Die l[iebe] Bäbe schrieb uns heüte dieses ...
"Unserm l[ieben] Jaque gehts Gottlob recht gut; er ist grad izt in einer so ruhigen heitern Stimmung, u. bey so völliger Denkkraft, daß es uns in der Seele wohl thut. Auch sieht er die Veraenderung seiner Lage u. die Trennung aus dem Pfarrhaus Horgen aus einem so schönen Gesichtspunkt, u. ganz als Leitung u. Wille des Herrn an, daß er sich auch da so ruhig kindlich ergiebt, wie es nur immer von seinem guten Herzen u. kindlichen Sinn zuerwarten war. Ich hätte darum gewünscht, du hättest ihn [in] deinem Briefgen, du Lieber! auch nur bloß auf diesen Gesichtspunkt gestellt, u. nicht die Schuld auf Hrn. Pfarrer zu Horgen gelegt, der sie doch wirklich nicht hat: wir könen und müßen sie in Gottes Namen nirgend anders, als in Jaquens zarter Gesundheit u. in seiner gar zu ängstlichen Gemüthslage suchen: und diese ist Prüfung des Herrn für ihn u. uns, u. eine Leidensschuhle, die, wenn wir sie durchwandelt haben, uns Segen u. Gewinn seyn wird. Der Liebe hat izt gestern selbst aus eignem Trieb an Hrn. Pfr. Lav[ater] geschrieben so schön, so herzlich, so christlich u. ruhig, daß es uns frappierte.

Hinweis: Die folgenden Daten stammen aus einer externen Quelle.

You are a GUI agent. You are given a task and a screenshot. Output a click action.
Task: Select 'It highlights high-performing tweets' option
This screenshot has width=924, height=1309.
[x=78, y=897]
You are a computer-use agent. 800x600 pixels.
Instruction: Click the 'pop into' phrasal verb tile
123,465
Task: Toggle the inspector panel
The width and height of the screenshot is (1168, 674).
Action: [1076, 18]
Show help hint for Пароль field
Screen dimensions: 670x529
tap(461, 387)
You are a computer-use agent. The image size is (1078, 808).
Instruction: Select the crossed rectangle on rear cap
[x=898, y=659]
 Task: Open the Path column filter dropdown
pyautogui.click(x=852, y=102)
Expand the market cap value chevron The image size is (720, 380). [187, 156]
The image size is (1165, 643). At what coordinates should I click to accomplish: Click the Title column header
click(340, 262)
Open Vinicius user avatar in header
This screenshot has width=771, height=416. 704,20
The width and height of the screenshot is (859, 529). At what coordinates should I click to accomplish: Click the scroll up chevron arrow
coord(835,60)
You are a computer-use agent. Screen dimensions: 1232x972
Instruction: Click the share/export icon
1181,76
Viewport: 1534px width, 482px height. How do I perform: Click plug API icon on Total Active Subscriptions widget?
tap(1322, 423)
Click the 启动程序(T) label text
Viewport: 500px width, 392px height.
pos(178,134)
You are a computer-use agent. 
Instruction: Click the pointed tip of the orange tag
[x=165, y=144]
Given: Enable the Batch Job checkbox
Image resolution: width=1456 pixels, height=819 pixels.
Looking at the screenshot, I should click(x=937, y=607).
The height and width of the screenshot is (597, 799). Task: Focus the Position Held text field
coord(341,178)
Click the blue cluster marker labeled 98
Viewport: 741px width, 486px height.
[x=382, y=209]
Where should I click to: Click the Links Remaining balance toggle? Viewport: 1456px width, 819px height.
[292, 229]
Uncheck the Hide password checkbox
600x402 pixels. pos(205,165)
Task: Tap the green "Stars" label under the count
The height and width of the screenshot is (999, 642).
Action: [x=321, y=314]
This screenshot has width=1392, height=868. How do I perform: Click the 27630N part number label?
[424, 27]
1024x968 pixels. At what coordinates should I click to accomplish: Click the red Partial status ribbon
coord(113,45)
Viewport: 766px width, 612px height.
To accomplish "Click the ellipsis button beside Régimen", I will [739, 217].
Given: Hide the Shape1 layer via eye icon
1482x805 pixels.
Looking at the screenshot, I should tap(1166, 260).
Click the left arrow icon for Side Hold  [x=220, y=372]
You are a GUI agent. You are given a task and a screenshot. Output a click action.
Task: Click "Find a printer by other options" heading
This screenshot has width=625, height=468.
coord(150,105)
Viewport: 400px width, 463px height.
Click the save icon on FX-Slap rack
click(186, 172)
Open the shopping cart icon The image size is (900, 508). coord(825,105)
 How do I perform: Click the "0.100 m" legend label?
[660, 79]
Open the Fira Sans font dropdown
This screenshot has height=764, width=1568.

wir führten ihn nach u. nach darauf, daß er auf die Hofnung, wieder nach Horgen zukommen, Verzicht thun müsse; daß seine Gesundheit noch nicht stark u. auch seine Gemüthslage noch nicht fest genug sey, um bey einer so großen Gemeine, u. in einer so großen Kirche die Canzel u. andere Pastoralgeschäfte zuversehen; u. daß die Horger ein zu rohes u. verschmiztes Volk seyen für seine gerade, schlichte Einfalt, die jeden höher als sich selbst achte; u. zu wenig Menschenkenntniß habe, um die Leute genugsam zu unterscheiden; er würde Gefahr laufen, sich selbst auf die schreklichste Weise zuschaden; u. Hr. Pfr. hätte keinen Gehilfen an ihm, auf den er sich verlaßen könte: es sey für einmal seine Pflicht, sich mit Ruhe in diese baldige Umaenderung zufügen, u. für seine Gesundheit zusorgen: wenn die wieder fester sey u. fest bleibe, so dürfe er sich dann wieder für etwas umsehen, oder vielmehr, der Herr werde für ihn sehen, u. ihm wieder einen Plaz zeigen; Er werde ihn gewiß nicht ab der Hand laßen, u. ihn u. uns nicht über Vermögen versuchen. – Und so kam er nach u. nach zum ruhigen erfaßen deßen, was ihn sicher u. dauerhaft u. allein wahr beruhigen kan."
Dies Briefgen freüte mich, u. ich finde die Art u. Weise, wies dem l[ieben] Jaque gesagt ward, daß er nicht mehr auf Horgen könne, aüßerst paßend u. zwekerreichend: dennoch mußte er das, was ich ihm gestern schrieb, auch wißen, um zusehen, daß ers doch nicht lange zu Horgen neben Hrn. Pfr. ausgehalten hätte. Es muß immer alles ganz wahr gesagt u. dargestellt werden; u. erst dann kömt man zur Ruhe.